What does that mean?
When a prospective presidential candidate forms an exploratory committee it isn't conjecture. Under federal election laws, an exploratory committee is a defined entity that can and cannot do certain things in advance of a potential presidential bid.
The Atlantic explained the purpose of federal exploratory committees last year:
Exploratory committees, according to the FEC, are organizations that support a candidate who is considering a run for office -- in campaign-law parlance, one who is "testing the waters" of candidacy.
The functional difference is this: An exploratory committee doesn't have to report its finances to the FEC, whereas a campaign committee does. Until a campaign is official, the exploratory committee goes unscrutinized.
But Detroit's mayoral races aren't federal elections and Michigan's campaign finance and election laws do not reference or define "exploratory committee" for local elections.
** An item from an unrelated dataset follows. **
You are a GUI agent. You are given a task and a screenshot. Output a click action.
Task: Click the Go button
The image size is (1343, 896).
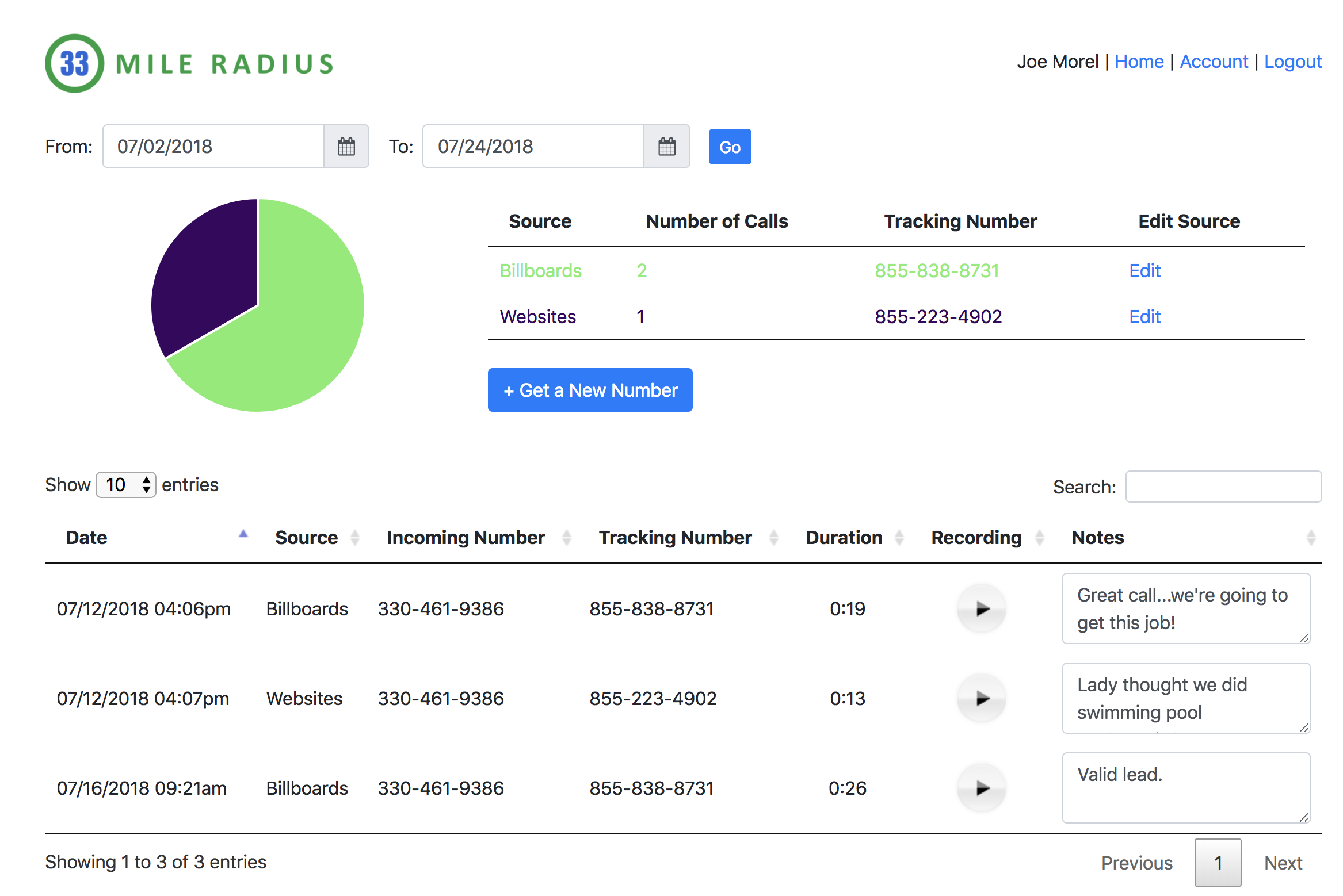[729, 147]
Effectively, the term has "no distinction, locally" according to Lansing-based Democratic political consultant Joe DiSano.
"I think it is a term of art and nothing more," DiSano said about Duggan's so-called exploratory committee. "Mike Duggan is running and running to win. Only fools believe he is exploring a campaign."
Duggan isn't alone in using the "exploratory committee" language of presidential campaigns to frame a potential mayoral run. Several online directories list an exploratory committee for 2009 mayoral runner-up Tom Barrow.